Traveling with typical teens can be both special and challenging. Add learning disorders, unpredictable emotions, and sometimes accompanying behavior issues to the mix, and it can seem especially daunting. But after 16 years, Davignon has figured out a way to have his students navigate the experience successfully with the help of BIOS educators. Students—all of whom work daily or weekly with therapists and many who require medications—are carefully screened and selected for the trip based on their abilities, and their daily itinerary is crafted to keep them busy while also leaving room for the breaks they inevitably need.

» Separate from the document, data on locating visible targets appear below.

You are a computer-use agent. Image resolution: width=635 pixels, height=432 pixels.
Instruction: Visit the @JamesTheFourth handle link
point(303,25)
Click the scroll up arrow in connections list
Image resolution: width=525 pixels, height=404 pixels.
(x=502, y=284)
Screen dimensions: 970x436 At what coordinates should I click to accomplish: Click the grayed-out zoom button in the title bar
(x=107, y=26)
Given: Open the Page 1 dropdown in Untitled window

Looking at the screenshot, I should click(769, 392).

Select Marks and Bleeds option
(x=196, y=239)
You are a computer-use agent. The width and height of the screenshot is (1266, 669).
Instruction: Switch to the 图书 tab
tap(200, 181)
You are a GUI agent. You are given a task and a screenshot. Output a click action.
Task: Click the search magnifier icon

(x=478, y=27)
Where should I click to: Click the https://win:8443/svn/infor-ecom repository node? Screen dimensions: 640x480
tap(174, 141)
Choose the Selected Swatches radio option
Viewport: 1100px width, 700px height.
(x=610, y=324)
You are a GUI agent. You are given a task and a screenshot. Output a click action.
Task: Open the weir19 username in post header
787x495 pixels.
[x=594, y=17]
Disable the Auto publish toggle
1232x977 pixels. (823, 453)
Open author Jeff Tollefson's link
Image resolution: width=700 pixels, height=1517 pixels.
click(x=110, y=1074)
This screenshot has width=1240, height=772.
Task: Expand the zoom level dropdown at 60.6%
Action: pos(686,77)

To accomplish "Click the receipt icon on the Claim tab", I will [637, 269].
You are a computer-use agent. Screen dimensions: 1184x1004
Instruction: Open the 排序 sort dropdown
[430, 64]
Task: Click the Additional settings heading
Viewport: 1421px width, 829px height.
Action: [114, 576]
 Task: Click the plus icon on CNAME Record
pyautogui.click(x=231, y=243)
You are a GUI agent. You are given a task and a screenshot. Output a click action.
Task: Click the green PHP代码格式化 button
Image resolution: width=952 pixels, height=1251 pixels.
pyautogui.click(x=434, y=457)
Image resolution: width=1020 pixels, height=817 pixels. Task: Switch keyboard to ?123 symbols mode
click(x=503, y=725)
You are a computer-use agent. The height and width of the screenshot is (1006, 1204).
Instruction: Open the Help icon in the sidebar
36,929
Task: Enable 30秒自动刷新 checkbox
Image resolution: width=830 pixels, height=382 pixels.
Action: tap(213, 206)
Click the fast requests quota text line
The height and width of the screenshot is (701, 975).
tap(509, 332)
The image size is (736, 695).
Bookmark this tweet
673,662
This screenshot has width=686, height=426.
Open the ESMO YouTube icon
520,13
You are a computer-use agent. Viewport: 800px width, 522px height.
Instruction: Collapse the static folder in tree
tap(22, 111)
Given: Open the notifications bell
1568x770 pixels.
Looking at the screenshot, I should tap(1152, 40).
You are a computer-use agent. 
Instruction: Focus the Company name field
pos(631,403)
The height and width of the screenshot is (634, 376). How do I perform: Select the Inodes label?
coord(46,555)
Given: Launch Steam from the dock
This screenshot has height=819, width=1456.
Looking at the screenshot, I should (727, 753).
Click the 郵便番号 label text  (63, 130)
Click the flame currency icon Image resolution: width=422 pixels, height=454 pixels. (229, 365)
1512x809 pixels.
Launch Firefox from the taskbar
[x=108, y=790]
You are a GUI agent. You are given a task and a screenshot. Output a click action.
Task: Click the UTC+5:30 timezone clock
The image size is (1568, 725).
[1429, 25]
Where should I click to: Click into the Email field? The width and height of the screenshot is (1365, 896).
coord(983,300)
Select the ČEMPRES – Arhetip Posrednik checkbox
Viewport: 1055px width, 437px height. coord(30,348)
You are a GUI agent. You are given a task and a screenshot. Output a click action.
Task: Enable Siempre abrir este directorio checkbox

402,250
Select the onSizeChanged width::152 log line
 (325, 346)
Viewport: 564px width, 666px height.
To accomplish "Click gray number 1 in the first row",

“We want them to experience science but also use this trip to build confidence as they navigate the world,” said Davignon, who traveled this year with five students and Barit White, one of the school’s nurses. That can mean guiding them on how to pack suitcases and showing up properly clothed for a day on the water to learning how to appropriately work in a group and interact with scientists (“That means not interrupting, speaking at appropriate levels, and arriving on time to classroom lectures, even if they are tired,” he said).
Smith said that she and colleague Kaitlin Noyes have adapted to the students’ needs over the years, reading their moods and accommodating their occasional outbursts and unusual questions with humor and grace. It also means delighting in their knowledge on specific subjects; in one pre-Nonsuch Island trip lecture, the students and Noyes bantered about subjects ranging from seamounts, Earth’s rotation, and fossils.
“We want to reach all sorts of students, so that everyone has the background and can experience this special island,” Smith said. The payoff has been huge, Davignon said. “We’ve had some students go back with a keen interest in science and new love for travel,” he said.